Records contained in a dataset
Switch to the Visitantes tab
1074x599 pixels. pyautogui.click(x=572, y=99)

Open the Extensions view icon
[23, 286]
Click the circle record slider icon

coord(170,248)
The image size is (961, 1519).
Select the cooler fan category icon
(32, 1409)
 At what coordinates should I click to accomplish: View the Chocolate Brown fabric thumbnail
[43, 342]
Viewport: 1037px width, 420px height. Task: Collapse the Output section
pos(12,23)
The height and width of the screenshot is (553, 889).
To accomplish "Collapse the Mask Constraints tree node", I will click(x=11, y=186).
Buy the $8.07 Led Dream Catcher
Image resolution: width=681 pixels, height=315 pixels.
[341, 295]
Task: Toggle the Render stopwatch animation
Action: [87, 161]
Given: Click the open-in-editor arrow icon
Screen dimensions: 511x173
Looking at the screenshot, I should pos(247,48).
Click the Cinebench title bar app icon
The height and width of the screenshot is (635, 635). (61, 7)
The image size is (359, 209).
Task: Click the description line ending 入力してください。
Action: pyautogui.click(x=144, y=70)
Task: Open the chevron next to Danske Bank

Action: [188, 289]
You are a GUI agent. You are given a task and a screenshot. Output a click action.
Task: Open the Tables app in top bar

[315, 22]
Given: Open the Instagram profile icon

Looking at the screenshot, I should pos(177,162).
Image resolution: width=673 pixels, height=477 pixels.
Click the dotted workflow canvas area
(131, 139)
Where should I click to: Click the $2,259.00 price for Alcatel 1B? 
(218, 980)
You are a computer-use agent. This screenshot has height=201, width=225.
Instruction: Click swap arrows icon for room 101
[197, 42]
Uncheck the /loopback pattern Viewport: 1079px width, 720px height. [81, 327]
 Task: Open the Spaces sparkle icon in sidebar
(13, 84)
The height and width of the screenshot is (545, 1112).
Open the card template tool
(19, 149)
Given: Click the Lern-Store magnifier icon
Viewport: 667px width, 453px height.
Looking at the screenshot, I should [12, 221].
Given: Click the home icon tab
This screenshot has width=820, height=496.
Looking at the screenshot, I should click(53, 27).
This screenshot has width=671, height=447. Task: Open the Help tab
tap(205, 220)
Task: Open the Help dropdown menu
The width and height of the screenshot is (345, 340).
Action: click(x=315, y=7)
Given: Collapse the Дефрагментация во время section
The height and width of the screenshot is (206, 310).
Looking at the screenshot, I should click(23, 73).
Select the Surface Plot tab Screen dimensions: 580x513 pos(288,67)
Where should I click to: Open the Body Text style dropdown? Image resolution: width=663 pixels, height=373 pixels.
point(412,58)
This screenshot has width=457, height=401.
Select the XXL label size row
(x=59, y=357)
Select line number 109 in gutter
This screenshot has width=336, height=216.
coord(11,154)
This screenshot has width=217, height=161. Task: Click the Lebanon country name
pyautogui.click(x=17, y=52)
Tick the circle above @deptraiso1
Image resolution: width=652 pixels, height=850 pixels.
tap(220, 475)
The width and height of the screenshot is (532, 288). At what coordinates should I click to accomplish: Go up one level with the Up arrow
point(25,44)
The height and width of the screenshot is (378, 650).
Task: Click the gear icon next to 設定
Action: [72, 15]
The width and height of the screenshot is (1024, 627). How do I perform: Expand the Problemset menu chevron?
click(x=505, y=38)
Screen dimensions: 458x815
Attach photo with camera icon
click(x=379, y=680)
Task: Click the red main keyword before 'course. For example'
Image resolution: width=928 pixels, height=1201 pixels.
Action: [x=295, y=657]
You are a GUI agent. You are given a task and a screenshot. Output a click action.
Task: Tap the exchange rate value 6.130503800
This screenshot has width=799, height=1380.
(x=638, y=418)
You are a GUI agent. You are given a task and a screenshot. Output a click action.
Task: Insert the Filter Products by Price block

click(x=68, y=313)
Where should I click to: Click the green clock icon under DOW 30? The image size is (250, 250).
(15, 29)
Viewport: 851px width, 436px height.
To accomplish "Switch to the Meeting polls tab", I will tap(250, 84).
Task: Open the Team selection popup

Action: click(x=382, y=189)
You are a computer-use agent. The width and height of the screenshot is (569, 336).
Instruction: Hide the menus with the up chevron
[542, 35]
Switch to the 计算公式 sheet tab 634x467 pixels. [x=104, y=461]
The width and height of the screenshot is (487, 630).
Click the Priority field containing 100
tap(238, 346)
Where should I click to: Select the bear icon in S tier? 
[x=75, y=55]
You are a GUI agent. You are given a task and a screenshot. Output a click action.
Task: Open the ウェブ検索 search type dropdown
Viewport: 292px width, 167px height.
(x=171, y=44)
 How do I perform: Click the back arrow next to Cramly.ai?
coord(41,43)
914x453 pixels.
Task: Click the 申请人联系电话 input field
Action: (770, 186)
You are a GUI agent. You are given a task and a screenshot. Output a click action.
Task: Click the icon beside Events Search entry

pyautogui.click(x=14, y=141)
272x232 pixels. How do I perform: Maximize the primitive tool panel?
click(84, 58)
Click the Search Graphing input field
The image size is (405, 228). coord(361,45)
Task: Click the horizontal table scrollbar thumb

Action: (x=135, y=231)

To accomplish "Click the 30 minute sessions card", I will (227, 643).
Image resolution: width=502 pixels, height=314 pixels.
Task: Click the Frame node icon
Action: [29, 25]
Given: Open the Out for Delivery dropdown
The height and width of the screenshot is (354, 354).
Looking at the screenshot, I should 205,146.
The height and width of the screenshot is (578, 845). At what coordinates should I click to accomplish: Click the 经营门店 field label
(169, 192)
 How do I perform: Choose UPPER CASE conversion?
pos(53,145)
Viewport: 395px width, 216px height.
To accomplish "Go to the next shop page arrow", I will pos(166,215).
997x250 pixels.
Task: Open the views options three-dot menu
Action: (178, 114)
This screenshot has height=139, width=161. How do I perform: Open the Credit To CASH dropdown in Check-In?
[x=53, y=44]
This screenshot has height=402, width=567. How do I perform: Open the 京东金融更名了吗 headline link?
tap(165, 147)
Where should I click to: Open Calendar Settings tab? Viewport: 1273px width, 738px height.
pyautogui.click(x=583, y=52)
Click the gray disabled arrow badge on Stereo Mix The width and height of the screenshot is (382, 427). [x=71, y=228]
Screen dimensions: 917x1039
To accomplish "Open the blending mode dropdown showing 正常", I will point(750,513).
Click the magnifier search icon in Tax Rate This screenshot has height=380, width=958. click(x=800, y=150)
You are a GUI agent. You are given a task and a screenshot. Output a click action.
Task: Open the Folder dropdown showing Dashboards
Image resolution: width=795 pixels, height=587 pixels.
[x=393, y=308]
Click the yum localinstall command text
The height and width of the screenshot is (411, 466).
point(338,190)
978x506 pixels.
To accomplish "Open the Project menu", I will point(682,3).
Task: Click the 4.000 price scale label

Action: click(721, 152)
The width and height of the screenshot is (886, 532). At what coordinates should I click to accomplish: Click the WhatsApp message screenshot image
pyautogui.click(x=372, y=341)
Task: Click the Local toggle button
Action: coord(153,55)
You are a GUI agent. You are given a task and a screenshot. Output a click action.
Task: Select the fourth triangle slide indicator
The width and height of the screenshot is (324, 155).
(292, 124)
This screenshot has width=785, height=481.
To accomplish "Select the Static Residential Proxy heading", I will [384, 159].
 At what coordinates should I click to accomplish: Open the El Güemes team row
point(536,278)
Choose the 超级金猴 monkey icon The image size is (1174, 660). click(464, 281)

» **Work task**
Show the lines of the data that hold the word "magnifier".

» **Solution**
Given: Click the Lern-Store magnifier icon
Click the magnifier search icon in Tax Rate This screenshot has height=380, width=958. click(x=800, y=150)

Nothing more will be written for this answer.